Are there thread-safe or even lock-free ring buffer implementations allowing swap operations for push and pop?

Edit: I modified a locking ring buffer to swap unique_ptr. The performance boost is huge. Though it doesn't feel like a elegant solution. Any recommendations?

// https://github.com/embeddedartistry/embedded-resources/blob/master/examples/cpp/circular_buffer.cpp

#include <memory>
#include <mutex>

template <typename T, int SIZE>
class RingbufferPointer {
typedef std::unique_ptr<T> TPointer;
public:
    explicit RingbufferPointer() {
        // create objects
        for (int i=0; i<SIZE; i++) {
            buf_[i] = std::make_unique<T>();
        }
    }

    bool push(TPointer &item) {
        std::lock_guard<std::mutex> lock(mutex_);
        if (full())
            return false;

        std::swap(buf_[head_], item);

        if (full_)
            tail_ = (tail_ + 1) % max_size_;

        head_ = (head_ + 1) % max_size_;
        full_ = head_ == tail_;

        return true;
    }

    bool pop(TPointer &item) {
        std::lock_guard<std::mutex> lock(mutex_);
        if (empty())
            return false;

        std::swap(buf_[tail_], item);

        full_ = false;
        tail_ = (tail_ + 1) % max_size_;

        return true;
    }

    void reset() {
        std::lock_guard<std::mutex> lock(mutex_);
        head_ = tail_;
        full_ = false;
    }

    bool empty() const {
        return (!full_ && (head_ == tail_));
    }

    bool full() const {
        return full_;
    }

    int capacity() const {
        return max_size_;
    }

    int size() const {
        int size = max_size_;

        if(!full_) {
            if(head_ >= tail_)
                size = head_ - tail_;
            else
                size = max_size_ + head_ - tail_;
        }

        return size;
    }

private:
    TPointer buf_[SIZE];

    std::mutex mutex_;
    int head_ = 0;
    int tail_ = 0;
    const int max_size_ = SIZE;
    bool full_ = 0;
};

Geezer · Accepted Answer

Moving smart pointers doesn't fit my needs, because therefore I need to allocate memory during runtime constantly for new vector elements.
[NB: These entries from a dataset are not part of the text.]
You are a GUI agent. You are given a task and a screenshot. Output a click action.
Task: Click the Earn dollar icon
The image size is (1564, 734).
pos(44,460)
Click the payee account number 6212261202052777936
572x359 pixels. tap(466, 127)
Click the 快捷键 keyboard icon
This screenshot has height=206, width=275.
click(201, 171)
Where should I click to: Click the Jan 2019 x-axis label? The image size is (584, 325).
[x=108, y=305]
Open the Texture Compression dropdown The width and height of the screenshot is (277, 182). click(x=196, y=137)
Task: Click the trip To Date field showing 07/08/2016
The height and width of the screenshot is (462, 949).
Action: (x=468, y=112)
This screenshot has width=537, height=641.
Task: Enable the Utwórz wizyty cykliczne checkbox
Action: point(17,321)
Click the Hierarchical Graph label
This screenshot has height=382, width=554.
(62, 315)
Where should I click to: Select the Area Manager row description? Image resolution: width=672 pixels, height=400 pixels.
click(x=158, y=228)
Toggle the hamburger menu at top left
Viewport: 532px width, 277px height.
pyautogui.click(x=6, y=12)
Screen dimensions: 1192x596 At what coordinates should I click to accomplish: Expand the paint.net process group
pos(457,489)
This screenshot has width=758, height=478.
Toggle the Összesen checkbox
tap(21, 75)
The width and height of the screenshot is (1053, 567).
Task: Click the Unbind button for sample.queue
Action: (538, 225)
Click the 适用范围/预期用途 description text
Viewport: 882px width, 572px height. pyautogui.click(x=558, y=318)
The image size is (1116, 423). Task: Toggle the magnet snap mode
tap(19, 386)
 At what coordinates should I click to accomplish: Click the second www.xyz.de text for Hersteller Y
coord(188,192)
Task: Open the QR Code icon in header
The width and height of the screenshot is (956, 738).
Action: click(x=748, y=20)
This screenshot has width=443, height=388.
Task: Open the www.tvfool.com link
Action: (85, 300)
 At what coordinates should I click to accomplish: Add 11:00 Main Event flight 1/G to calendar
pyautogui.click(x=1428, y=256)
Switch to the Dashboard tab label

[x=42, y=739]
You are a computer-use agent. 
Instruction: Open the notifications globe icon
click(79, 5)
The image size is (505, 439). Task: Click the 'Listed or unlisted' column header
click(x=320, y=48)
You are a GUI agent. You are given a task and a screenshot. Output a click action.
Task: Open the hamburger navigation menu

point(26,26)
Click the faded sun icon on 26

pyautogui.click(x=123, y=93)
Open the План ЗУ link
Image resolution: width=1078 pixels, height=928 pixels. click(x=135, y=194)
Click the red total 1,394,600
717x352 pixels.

Not necessarily true if you pre-allocate enough storage and implement your own memory management a la simple segregated storage, a.k.a pooling.

If you do that, there's nothing keeping you from swapping around and you get to keep your existing architecture using any ring-buffer that supports swapping of elements and remain with the same thread-safety you had before. You can check the option of just using boost::pool instead of implementing your own.

RbMm · Answer

if i correct understand your task - you need 2 containers:

Thread-safe and lock-free pool for free elements - for not allocate / free it every time. pushing and popping is wait-free.
Thread-safe and lock-free single-writer/single-reader FIFO queue, pushing and popping is wait-free.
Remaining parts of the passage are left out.